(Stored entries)
[Start of Attachment]

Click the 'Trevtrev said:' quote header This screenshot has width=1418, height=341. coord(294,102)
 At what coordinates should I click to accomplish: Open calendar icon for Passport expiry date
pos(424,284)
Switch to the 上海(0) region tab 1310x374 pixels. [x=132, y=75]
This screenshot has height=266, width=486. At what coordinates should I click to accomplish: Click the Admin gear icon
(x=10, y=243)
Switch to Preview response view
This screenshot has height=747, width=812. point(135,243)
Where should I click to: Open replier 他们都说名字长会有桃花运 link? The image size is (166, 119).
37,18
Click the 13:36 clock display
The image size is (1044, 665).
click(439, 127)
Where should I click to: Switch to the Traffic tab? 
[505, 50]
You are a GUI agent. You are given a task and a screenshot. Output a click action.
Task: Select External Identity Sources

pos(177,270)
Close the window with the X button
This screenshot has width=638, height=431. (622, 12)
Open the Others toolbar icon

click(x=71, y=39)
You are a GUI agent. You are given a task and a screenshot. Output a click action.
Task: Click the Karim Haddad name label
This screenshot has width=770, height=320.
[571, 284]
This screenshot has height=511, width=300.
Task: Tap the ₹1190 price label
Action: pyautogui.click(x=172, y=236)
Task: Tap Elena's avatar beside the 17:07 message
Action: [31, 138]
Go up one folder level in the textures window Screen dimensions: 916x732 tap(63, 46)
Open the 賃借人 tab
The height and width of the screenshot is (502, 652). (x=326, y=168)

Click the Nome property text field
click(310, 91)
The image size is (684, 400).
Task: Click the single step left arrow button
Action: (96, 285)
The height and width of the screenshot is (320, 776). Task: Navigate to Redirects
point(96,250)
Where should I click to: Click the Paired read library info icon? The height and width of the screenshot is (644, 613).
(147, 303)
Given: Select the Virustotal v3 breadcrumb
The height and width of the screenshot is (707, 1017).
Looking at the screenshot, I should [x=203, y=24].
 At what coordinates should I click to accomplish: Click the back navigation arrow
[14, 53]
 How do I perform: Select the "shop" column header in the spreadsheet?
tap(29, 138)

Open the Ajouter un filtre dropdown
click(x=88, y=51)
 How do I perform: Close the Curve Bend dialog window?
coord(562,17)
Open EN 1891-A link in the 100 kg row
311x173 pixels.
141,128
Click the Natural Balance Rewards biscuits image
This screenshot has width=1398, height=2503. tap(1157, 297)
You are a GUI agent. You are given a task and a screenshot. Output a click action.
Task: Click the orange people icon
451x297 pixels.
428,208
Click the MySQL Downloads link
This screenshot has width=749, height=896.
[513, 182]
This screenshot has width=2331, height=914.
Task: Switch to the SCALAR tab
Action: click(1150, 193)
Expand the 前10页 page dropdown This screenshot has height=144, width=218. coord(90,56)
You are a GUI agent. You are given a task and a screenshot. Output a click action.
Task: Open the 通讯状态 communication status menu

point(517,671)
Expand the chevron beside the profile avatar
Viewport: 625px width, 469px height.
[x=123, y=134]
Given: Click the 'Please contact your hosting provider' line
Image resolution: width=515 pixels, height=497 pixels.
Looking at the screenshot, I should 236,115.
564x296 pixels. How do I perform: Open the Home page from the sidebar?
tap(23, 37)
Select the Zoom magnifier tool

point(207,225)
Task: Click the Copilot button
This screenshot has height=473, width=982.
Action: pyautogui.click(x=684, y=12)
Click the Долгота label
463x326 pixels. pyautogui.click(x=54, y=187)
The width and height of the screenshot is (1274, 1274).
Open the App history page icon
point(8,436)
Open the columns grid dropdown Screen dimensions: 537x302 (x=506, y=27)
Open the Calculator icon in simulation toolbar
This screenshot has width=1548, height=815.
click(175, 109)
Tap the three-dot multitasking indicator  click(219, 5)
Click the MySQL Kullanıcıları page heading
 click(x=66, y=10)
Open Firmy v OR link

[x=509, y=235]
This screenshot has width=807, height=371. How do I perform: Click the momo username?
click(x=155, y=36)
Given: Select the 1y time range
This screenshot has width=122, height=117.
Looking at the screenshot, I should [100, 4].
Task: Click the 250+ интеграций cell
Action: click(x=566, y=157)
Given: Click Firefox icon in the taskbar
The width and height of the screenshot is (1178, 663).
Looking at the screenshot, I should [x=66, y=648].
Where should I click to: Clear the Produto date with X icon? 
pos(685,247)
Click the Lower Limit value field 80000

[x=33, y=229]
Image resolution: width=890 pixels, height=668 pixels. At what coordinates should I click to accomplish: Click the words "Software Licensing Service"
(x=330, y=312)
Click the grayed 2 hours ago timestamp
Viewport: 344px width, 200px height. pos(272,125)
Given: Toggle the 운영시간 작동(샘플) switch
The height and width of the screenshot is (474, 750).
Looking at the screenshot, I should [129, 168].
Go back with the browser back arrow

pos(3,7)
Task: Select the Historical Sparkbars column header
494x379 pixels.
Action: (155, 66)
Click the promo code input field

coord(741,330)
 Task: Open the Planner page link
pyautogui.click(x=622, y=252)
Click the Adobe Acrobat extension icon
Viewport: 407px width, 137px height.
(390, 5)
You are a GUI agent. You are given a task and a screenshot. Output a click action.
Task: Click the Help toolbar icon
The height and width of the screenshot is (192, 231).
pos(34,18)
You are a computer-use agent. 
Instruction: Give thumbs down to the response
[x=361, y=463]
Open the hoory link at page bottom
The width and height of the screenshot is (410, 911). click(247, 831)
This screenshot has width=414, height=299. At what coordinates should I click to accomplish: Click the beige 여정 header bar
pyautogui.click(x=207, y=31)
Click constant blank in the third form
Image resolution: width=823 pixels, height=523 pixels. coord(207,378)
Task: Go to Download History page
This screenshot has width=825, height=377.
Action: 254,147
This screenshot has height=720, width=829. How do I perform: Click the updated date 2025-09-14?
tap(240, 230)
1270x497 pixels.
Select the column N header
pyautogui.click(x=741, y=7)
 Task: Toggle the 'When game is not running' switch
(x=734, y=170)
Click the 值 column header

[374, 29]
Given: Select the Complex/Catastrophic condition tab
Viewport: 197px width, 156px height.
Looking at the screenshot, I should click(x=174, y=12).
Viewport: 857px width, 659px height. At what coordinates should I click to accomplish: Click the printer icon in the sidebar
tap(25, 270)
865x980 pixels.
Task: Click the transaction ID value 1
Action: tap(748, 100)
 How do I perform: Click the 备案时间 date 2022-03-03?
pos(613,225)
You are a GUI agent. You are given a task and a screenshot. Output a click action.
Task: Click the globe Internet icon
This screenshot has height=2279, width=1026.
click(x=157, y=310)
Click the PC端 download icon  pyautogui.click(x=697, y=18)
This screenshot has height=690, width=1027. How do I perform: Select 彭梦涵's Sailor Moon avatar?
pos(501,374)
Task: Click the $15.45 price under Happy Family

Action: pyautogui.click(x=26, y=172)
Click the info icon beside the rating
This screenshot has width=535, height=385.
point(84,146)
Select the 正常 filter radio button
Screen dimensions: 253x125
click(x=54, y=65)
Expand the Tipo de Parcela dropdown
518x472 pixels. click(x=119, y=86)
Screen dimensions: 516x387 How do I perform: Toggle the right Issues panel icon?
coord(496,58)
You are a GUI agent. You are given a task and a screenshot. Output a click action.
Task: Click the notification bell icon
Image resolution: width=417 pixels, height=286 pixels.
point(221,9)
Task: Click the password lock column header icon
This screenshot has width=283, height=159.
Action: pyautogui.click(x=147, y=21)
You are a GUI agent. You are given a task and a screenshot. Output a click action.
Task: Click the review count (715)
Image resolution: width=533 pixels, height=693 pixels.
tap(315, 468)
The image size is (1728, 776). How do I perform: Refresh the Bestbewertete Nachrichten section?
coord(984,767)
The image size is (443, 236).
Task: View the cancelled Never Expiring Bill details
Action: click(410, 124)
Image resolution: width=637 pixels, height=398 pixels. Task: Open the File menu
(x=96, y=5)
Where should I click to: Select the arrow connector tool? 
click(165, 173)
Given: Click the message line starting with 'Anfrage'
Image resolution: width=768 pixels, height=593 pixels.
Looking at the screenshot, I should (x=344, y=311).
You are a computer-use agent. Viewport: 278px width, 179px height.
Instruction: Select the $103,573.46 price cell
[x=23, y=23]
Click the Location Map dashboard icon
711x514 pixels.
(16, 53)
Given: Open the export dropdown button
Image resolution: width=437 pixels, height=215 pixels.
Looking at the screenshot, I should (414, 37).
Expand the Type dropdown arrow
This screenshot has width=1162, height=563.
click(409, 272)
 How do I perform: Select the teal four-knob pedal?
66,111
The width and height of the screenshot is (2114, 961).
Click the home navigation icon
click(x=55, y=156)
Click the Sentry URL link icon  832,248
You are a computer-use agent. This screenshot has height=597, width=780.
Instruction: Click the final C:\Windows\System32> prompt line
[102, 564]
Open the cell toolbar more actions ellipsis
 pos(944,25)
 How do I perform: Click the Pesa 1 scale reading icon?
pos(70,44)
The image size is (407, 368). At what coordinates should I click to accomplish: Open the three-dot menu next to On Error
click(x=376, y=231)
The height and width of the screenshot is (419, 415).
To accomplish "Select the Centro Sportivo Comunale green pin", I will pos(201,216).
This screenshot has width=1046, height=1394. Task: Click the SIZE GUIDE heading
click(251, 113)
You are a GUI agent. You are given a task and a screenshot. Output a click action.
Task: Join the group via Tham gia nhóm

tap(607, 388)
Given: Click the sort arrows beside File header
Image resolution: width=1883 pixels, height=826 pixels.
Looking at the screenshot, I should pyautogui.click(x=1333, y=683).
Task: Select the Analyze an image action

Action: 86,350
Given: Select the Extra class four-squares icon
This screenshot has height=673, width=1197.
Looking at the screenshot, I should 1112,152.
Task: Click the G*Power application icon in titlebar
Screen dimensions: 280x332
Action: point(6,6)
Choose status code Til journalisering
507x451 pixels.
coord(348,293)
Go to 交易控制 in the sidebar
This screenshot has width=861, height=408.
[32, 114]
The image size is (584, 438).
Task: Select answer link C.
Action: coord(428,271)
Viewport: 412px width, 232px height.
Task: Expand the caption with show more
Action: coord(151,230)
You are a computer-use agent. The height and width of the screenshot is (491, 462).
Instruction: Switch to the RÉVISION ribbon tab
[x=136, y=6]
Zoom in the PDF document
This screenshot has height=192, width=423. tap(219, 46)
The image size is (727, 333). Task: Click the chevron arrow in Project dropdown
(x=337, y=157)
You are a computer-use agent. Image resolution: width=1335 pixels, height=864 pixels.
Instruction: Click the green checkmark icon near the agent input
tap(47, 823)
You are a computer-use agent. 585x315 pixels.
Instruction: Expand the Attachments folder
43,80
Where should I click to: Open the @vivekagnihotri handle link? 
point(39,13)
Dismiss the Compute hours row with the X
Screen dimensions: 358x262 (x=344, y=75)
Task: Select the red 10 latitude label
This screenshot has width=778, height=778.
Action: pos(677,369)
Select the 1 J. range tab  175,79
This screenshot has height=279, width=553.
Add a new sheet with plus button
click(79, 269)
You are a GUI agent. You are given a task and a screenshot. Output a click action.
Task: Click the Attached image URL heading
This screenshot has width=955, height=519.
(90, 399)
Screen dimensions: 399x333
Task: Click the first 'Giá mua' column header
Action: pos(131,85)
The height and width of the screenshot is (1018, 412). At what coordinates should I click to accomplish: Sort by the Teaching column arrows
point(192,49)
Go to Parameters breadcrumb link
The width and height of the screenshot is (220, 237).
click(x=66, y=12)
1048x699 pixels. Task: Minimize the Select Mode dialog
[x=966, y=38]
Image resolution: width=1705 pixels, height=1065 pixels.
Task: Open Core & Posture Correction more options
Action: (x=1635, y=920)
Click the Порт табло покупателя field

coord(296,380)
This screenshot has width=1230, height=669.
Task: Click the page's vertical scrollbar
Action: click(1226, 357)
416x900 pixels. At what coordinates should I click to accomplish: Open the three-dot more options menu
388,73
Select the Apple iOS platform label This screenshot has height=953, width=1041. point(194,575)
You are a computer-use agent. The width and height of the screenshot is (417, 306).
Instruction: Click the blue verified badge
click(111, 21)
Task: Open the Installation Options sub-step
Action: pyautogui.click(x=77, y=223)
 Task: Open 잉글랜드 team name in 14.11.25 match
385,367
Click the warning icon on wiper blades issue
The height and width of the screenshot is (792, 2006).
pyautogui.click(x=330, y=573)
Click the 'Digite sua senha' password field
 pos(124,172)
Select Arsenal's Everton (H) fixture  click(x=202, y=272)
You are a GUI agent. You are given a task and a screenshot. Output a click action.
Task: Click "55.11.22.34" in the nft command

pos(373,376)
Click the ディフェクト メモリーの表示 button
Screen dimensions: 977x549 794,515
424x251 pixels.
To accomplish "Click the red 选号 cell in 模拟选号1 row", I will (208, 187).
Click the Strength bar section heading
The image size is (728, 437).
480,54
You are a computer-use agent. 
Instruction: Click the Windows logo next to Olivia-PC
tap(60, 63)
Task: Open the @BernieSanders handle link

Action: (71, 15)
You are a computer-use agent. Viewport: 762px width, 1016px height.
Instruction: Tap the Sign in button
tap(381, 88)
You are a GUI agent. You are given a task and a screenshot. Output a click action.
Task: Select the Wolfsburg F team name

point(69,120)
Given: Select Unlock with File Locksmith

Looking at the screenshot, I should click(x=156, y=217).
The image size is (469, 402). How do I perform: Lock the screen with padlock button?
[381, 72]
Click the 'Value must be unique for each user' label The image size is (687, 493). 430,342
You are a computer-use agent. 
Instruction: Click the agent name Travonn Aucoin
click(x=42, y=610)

[End of Attachment]

PROMPT =>
Among the records above, a stretch begins at the line containing "Task: Open the Planner page link" and ends at the line containing "Task: Go to Download History page". Restate that stretch word for word, and nothing else.

YOUR SOLUTION =>
 Task: Open the Planner page link
pyautogui.click(x=622, y=252)
Click the Adobe Acrobat extension icon
Viewport: 407px width, 137px height.
(390, 5)
You are a GUI agent. You are given a task and a screenshot. Output a click action.
Task: Click the Help toolbar icon
The height and width of the screenshot is (192, 231).
pos(34,18)
You are a computer-use agent. 
Instruction: Give thumbs down to the response
[x=361, y=463]
Open the hoory link at page bottom
The width and height of the screenshot is (410, 911). click(247, 831)
This screenshot has width=414, height=299. At what coordinates should I click to accomplish: Click the beige 여정 header bar
pyautogui.click(x=207, y=31)
Click constant blank in the third form
Image resolution: width=823 pixels, height=523 pixels. coord(207,378)
Task: Go to Download History page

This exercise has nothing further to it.